Natürlich nicht, indem man den Leuten Vorschriften macht, sondern indem man irgendwelche Anreize schafft. CAPE hat auch sehr viel sich damit beschäftigt, wie man eben diesen kommerziellen Massenwohnungsbau auf ein zumindest vernünftiges Niveau heben kann und hat dann diese Untersuchung gemacht,
die ich immer noch ziemlich schockierend finde, wenn man sich anguckt, dass also 18 Prozent aller Neubauprojekte in London von 2001 bis 2006 gut oder sehr gut sind. Das ist weniger als ein Fünftel. Und 50 Prozent sind Durchschnitt. Und Durchschnitt, das ist
also das ist echt ein Euphemismus für eigentlich vollkommen unbrauchbar. Das sind Bilder aus dem Horrorkabinett des Kommerziellen Wohnungsbaus, die ein CAPE-Mitarbeiter immer in seinen Präsentationen zeigte
und die ich hier auch nochmal zeigen möchte, weil das tatsächlich das ist, über was wir auch unter Blair reden, wenn wir vom Massenwohnungsbau reden. Ja, ich habe mich oft gefragt, wie es eigentlich kommt,
dass diese kommerziellen Wohnungsbauer es nicht schaffen, Wohnungsbau im städtischen Kontext zu machen, der dem entspricht, was die Leute sich eigentlich wünschen. Also eigentlich will niemand darin wohnen, jedenfalls niemand, niemand, den ich kenne. Und trotzdem kaufen alle diese Häuser,
trotzdem werden die produziert und trotzdem gehen diese Wohnungsanbieter auch nicht pleite. Ich habe dann eine kleine Reise unternommen mit meinem damaligen Kollegen Martin Kohler und wir haben uns überlegt, dass wir vielleicht rausfinden können, wie diese Firmen so ticken, wenn wir mal angucken,
wie denn die Hauptsitze aussehen, in denen die sich niedergelassen haben. Man muss wissen, die zehn größten Firmen haben einen Marktanteil von ungefähr 50 Prozent. Also jede zweite Wohneinheit in England wird von einer dieser Firmen gebaut und die drei größten haben einen Marktanteil von fast 30 Prozent. Also das ist schon eine ziemliche Gestaltungsmacht in so einem Land.

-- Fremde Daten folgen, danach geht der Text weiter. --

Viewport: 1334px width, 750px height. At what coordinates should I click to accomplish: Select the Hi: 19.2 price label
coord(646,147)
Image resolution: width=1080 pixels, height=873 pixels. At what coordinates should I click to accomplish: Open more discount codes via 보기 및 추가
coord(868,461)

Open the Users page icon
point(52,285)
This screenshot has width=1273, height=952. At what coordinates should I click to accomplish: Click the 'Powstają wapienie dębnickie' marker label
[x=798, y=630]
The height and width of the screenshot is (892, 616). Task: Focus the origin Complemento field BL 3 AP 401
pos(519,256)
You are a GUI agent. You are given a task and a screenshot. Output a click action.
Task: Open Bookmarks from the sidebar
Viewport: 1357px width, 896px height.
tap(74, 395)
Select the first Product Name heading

Und ich zeige Ihnen jetzt mal kommentarlos. Hier sieht man noch die Route, die wir gefahren sind. Was man auch sehr schön an dieser Karte sieht, ist, dass die Standortentscheidungen dieser Unternehmen so sind, wie die von Logistikunternehmen und nicht wie von jemandem,
der sich irgendwie in einem interessanten Umfeld niederlassen möchte. Hier kommen Sie. Ach so, es ist jetzt ein PDF und hat keine Automatik mehr. Also mache ich es doch von Hand.
Der stand da wirklich so. In Google Earth steht er übrigens auch da.
Unsere Antwort war nach dieser Reise, dass diese Leute offensichtlich gar nicht wissen können, wie man in der Stadt eigentlich so lebt. Und das kann man, fanden wir eigentlich schon daran sehen, wie sie sich selber behausen. Die neue Parole heißt jetzt Localism.
Da will ich gar nicht mehr viel zu sagen. Im Prinzip ist es nicht Thatcher light, sondern Thatcher heavy. Nämlich noch mehr Kommerz, noch weniger Steuerung. Und ich denke, nachdem jetzt alles back to normal ist und man sich bei der Stadtproduktion wieder
auf die Dienste der kommerziellen Projektentwickler verlässt, haben wir eigentlich wenig Anlass zu der Hoffnung, dass diese Phase der LCC-Architekturabteilung irgendwie doch mehr sein könnte als eine Anomalie. Das Einzige, was wir wahrscheinlich tun können, ist dafür zu sorgen, dass die Bauten aus dieser Zeit nicht völlig verschwinden.